His hands moved under my shirt. Rough and calloused palms. He touched like someone older, someone who knew exactly what they wanted and exactly how to take it. When he slid his hand down my waistband, my whole body jerked, breath catching in my throat.
“It’s okay,” he whispered. “Let me.”
I let him.
He shifted me gently, guiding me down between his legs, the console digging into my ribs as I slid lower. He didn’t force anything, just held my jaw, steady, patient, letting me take him into my mouth at my own pace. He tasted warm, faintly sweet, the kind of taste that stays with you long after. I was clumsy, unsure, but he kept one hand in my hair and the other on my shoulder, grounding me. Each time I tried again, he breathed out slow, showing me I was doing it right. The windows fogged harder, the air thick with heat and nerves, and for the first time in my life I felt wanted, chosen, guided instead of guessing in the dark.

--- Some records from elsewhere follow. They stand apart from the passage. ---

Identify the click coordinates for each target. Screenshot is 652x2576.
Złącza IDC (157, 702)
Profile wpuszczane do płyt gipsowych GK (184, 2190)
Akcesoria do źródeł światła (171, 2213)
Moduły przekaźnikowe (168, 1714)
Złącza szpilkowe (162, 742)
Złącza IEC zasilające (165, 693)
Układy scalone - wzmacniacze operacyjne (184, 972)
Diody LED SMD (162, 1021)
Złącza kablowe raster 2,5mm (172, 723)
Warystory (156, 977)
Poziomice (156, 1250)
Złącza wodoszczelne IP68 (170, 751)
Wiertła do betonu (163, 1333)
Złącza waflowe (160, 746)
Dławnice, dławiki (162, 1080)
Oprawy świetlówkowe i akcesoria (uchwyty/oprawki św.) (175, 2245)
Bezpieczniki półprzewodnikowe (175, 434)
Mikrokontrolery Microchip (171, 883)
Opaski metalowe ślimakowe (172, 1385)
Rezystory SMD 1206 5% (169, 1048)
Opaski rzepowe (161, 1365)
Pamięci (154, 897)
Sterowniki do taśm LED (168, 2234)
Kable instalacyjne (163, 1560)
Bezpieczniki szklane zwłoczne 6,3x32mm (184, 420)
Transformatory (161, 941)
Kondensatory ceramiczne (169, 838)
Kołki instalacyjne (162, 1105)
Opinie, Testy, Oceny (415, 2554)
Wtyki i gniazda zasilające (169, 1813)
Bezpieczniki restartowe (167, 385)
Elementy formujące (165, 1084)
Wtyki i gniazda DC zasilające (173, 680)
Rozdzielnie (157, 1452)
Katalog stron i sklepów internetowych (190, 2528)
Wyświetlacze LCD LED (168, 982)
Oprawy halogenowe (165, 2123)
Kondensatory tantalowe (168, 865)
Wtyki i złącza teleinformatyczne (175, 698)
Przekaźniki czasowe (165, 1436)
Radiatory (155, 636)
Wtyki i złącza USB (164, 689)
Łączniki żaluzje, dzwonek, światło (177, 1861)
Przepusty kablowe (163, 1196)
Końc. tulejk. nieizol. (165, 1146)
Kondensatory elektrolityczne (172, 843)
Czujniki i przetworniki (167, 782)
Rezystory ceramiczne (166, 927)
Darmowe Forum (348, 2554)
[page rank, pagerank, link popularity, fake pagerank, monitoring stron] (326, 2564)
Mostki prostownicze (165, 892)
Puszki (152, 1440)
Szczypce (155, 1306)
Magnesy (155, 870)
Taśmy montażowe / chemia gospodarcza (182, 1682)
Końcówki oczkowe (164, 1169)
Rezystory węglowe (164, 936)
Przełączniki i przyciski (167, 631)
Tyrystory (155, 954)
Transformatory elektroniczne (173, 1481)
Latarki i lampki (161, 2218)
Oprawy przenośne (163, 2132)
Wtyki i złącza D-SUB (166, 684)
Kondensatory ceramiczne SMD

Every step was new, electric, terrifying. The windows fogged. The car rocked. The night swallowed every sound we made except the ones too sharp to hide.
He didn’t fuck me that first night. He wanted to—but I wasn’t ready, and he didn’t push. Instead, he touched me slow and deep, kissed me until my lips hurt, guided my hand over him, whispered things I’d never heard from another man.
“You feel good.”
“I knew you’d be sweet.”
“Bet you’ve been thinking about this for a long time.”
When he came, he caught his breath against my neck, hand squeezing my hip like he was claiming it.
Afterward, we sat there in the dark, windows open, my head on his shoulder, the night alive around us. I didn’t want to leave. I didn’t want to go back home, back to the silence of pretending.
He brushed his thumb along my jaw.
“You’re trouble,” he murmured. “But the good kind.”
I smiled, because no one had ever said that to me before.
When he dropped me off, he told me to wait until he drove away before going inside. “Town’s too small,” he said. “Someone’ll talk.”
He wasn’t wrong.
As the taillights disappeared down the road, I stood in the quiet Carolina dark, heart still pounding, body still buzzing from everything he’d done to me and everything he’d awakened. The crickets were screaming, the air thick with summer, and for the first time I felt the shape of a secret I wouldn’t be able to unlearn.
It wasn’t love. It wasn’t even romance. It was possibility…raw, unsteady, thrilling. A door cracked open in a town where most doors stayed locked tight.
I didn’t know where it would lead. I just knew I wanted more.